Задание: Что произошло у двери квартиры №6? Допишите очерк о доме №13 в Леонтьевском переулке, начав сразу после его последней фразы.

Предложенный текст:
* * *

Дворянское гнездо №13

  Пожилая москвичка написала в газету оригинальное письмо. Вот оно: “Пока есть дневной свет, хочу рассказать о доме №13 по Леонтьевскому переулку. Это очень хороший дом. Наша семья живет в нем 100 лет. Если быть до конца честной — девяносто восемь. В 1904 году моя прабабушка выкупила его у немца Роузера...”
     И дальше на трех листочках следует краткое описание генеалогического древа владельцев недвижимости.
     Прямо скажем, эпистолия впечатляет. В предках у автора оказывается один из первоиерархов Русской православной церкви XVII века — патриарх Иоаким.
     И вместе с тем письмо заканчивается необычно: “Уже темнеет, и мне почти не видно буквы. Если позволит здоровье, 77 лет не шутка, допишу завтра…”
     Но послание достигло почтового ящика редакции незавершенным. Я прочел его три раза. Сложилось впечатление, что бабушка-дворянка слишком увлеклась жизнью родственников. Не смогла включить настольную лампу. И в конце забыла, ради чего писала вообще.
     И если бы не случайность, историю этой женщины мы бы так и не узнали.

    
     Случайность объявилась в лице моей украинской родственницы. Ее “родное” посольство находится как раз в Леонтьевском. Я ее отвез и, пока она там мариновалась, исследовал переулок. Четырехэтажный дом под номером 13 стоит чуть наискосок от желтого особняка Станиславского.
     Окна первого этажа были забраны решетками. Стекла отсутствовали. Дом — выселенный, полумертвый. Только в одной из разбитых квартир я увидел двух рабочих в оранжевых жилетках. Оба сидели на полу. Первый допивал кефир. Второй капал себе в глаза жидкость из стеклянного флакончика.
     — А что, здесь уже никто не живет? — спросил я с улицы.
     — Как сказать, — ответил рабочий с кефиром.
     — Кроме нечистой силы еще одна бабуленция, — объяснил второй. — Ей все отрубили — и газ, и свет, и воду, — а она не уезжает.
     — Сумасшедшая, — сказал тот, что с кефиром.
     — Почему сумасшедшая? — Второй закончил капать в глаза и усиленно моргал. — Она свое добро защищает. Говорят, дом этот ее бабка в карты выиграла. Только добра осталась небольшая мусорная кучка: старые фотографии и здоровенная книжка вроде нашей телефонной. Начала прошлого века.
     — Откуда ты знаешь? — спросил первый, с кефиром.
     Второй убрал глазные капли внутрь жилетки и сказал:
     — Интересовался.
     Я спросил номер квартиры.
     В следующем подъезде оказалось так же пусто и грустно. Массивная широкая лестница с каменными ступеньками и железными перилами вела на второй этаж. Стены были закопчены. Двери почти всех квартир, кроме одной, открыты настежь. №6 украшала корявая надпись белой краской: “Дверь не ломать. Живут люди!!!”

* * *

Исходные материалы:
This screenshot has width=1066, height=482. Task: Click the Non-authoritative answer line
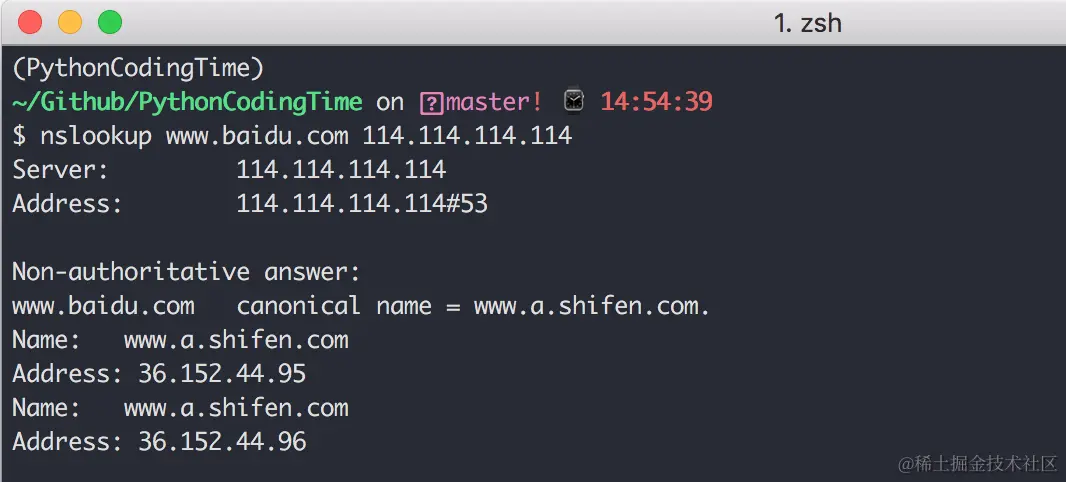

* * *

Готовое решение:
     Звонок работал… Послышались шаги. Затем пауза, сопение у дверного глазка. И голос: “Кто это?..”

Вдова статского советника

     Женщина показалась мне и гордой, и жалкой одновременно. Преклонный возраст не сгорбил, не раздавил ее. Она ходила уверенно, быстро, складывая руки на груди. Кусала кожу вокруг ногтей, словно девчонка. Но глаза были грустные, усталые, вымотанные до крайней степени. Смотрела она чуть-чуть снизу вверх, как будто ждала чего-то. А одета была неряшливо и во что попало.
     Она завела меня в комнату. На полу стояла раскладушка. Несколько сумок. Детский столик. Вокруг него раскладные брезентовые табуретки. В углу — разбитый комод без дверцы. Еще один шаткий столик на гнутых резных ножках. А на стене висели блеклые фотографии и вырезки из газет. Чашки на столике закрывались вафельным полотенцем. Больше ничего не было.
     — Это и есть моя прабабушка, — сказала женщина. — Вера Константиновна Сахновская, вдова статского советника. — Она показала на фотографию. — В честь нее и меня назвали. Только я, естественно, ее никогда не видела. Чем мне вас угостить?
     Вопрос был задан исключительно из вежливости.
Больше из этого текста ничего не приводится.